• [Aim]
Rewrite every line of the items below as a Markdown table with the columns Row and Line. Skip blank lines.

[Click-target data]
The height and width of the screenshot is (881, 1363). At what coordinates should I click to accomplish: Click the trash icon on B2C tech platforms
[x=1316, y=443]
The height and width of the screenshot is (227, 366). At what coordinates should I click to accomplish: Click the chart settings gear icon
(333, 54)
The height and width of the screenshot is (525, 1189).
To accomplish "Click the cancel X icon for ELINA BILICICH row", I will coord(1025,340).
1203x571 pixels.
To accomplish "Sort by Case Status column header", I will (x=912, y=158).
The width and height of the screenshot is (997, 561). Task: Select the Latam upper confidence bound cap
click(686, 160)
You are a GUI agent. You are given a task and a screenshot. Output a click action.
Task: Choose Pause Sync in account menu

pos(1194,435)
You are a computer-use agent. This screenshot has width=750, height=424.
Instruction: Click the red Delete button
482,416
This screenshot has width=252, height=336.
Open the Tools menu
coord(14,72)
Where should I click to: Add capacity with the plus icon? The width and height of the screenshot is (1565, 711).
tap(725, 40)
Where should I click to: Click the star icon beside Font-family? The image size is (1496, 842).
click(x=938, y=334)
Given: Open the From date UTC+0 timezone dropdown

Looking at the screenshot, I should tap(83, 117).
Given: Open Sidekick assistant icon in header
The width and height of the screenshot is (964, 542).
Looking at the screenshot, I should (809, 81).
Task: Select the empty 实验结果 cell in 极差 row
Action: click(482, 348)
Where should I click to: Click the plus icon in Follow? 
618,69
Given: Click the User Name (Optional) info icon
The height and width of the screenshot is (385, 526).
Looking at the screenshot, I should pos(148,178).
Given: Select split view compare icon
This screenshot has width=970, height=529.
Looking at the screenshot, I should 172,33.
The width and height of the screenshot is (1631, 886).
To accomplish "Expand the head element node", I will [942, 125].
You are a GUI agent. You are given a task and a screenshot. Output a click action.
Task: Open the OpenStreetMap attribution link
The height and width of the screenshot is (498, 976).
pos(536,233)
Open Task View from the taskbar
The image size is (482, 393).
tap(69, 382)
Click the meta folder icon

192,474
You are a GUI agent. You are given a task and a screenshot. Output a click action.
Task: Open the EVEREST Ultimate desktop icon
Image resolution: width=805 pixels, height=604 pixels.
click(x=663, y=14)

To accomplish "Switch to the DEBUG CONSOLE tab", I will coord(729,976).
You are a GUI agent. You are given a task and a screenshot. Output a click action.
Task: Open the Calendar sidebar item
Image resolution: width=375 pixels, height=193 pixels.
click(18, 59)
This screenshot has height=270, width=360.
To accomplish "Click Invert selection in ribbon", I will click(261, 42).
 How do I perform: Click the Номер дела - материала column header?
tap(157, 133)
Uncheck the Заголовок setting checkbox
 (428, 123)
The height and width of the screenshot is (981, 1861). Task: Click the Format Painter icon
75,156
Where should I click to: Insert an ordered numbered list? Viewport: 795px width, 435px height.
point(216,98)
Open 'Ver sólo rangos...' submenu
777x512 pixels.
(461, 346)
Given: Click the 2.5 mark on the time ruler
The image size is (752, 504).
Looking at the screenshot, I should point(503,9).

• [Response]
| Row | Line |
|---|---|
| 1 | The height and width of the screenshot is (881, 1363). At what coordinates should I click to accomplish: Click the trash icon on B2C tech platforms |
| 2 | [x=1316, y=443] |
| 3 | The height and width of the screenshot is (227, 366). At what coordinates should I click to accomplish: Click the chart settings gear icon |
| 4 | (333, 54) |
| 5 | The height and width of the screenshot is (525, 1189). |
| 6 | To accomplish "Click the cancel X icon for ELINA BILICICH row", I will coord(1025,340). |
| 7 | 1203x571 pixels. |
| 8 | To accomplish "Sort by Case Status column header", I will (x=912, y=158). |
| 9 | The width and height of the screenshot is (997, 561). Task: Select the Latam upper confidence bound cap |
| 10 | click(686, 160) |
| 11 | You are a GUI agent. You are given a task and a screenshot. Output a click action. |
| 12 | Task: Choose Pause Sync in account menu |
| 13 | pos(1194,435) |
| 14 | You are a computer-use agent. This screenshot has width=750, height=424. |
| 15 | Instruction: Click the red Delete button |
| 16 | 482,416 |
| 17 | This screenshot has width=252, height=336. |
| 18 | Open the Tools menu |
| 19 | coord(14,72) |
| 20 | Where should I click to: Add capacity with the plus icon? The width and height of the screenshot is (1565, 711). |
| 21 | tap(725, 40) |
| 22 | Where should I click to: Click the star icon beside Font-family? The image size is (1496, 842). |
| 23 | click(x=938, y=334) |
| 24 | Given: Open the From date UTC+0 timezone dropdown |
| 25 | Looking at the screenshot, I should tap(83, 117). |
| 26 | Given: Open Sidekick assistant icon in header |
| 27 | The width and height of the screenshot is (964, 542). |
| 28 | Looking at the screenshot, I should (809, 81). |
| 29 | Task: Select the empty 实验结果 cell in 极差 row |
| 30 | Action: click(482, 348) |
| 31 | Where should I click to: Click the plus icon in Follow?  |
| 32 | 618,69 |
| 33 | Given: Click the User Name (Optional) info icon |
| 34 | The height and width of the screenshot is (385, 526). |
| 35 | Looking at the screenshot, I should pos(148,178). |
| 36 | Given: Select split view compare icon |
| 37 | This screenshot has width=970, height=529. |
| 38 | Looking at the screenshot, I should 172,33. |
| 39 | The width and height of the screenshot is (1631, 886). |
| 40 | To accomplish "Expand the head element node", I will [942, 125]. |
| 41 | You are a GUI agent. You are given a task and a screenshot. Output a click action. |
| 42 | Task: Open the OpenStreetMap attribution link |
| 43 | The height and width of the screenshot is (498, 976). |
| 44 | pos(536,233) |
| 45 | Open Task View from the taskbar |
| 46 | The image size is (482, 393). |
| 47 | tap(69, 382) |
| 48 | Click the meta folder icon |
| 49 | 192,474 |
| 50 | You are a GUI agent. You are given a task and a screenshot. Output a click action. |
| 51 | Task: Open the EVEREST Ultimate desktop icon |
| 52 | Image resolution: width=805 pixels, height=604 pixels. |
| 53 | click(x=663, y=14) |
| 54 | To accomplish "Switch to the DEBUG CONSOLE tab", I will coord(729,976). |
| 55 | You are a GUI agent. You are given a task and a screenshot. Output a click action. |
| 56 | Task: Open the Calendar sidebar item |
| 57 | Image resolution: width=375 pixels, height=193 pixels. |
| 58 | click(18, 59) |
| 59 | This screenshot has height=270, width=360. |
| 60 | To accomplish "Click Invert selection in ribbon", I will click(261, 42). |
| 61 |  How do I perform: Click the Номер дела - материала column header? |
| 62 | tap(157, 133) |
| 63 | Uncheck the Заголовок setting checkbox |
| 64 |  (428, 123) |
| 65 | The height and width of the screenshot is (981, 1861). Task: Click the Format Painter icon |
| 66 | 75,156 |
| 67 | Where should I click to: Insert an ordered numbered list? Viewport: 795px width, 435px height. |
| 68 | point(216,98) |
| 69 | Open 'Ver sólo rangos...' submenu |
| 70 | 777x512 pixels. |
| 71 | (461, 346) |
| 72 | Given: Click the 2.5 mark on the time ruler |
| 73 | The image size is (752, 504). |
| 74 | Looking at the screenshot, I should point(503,9). |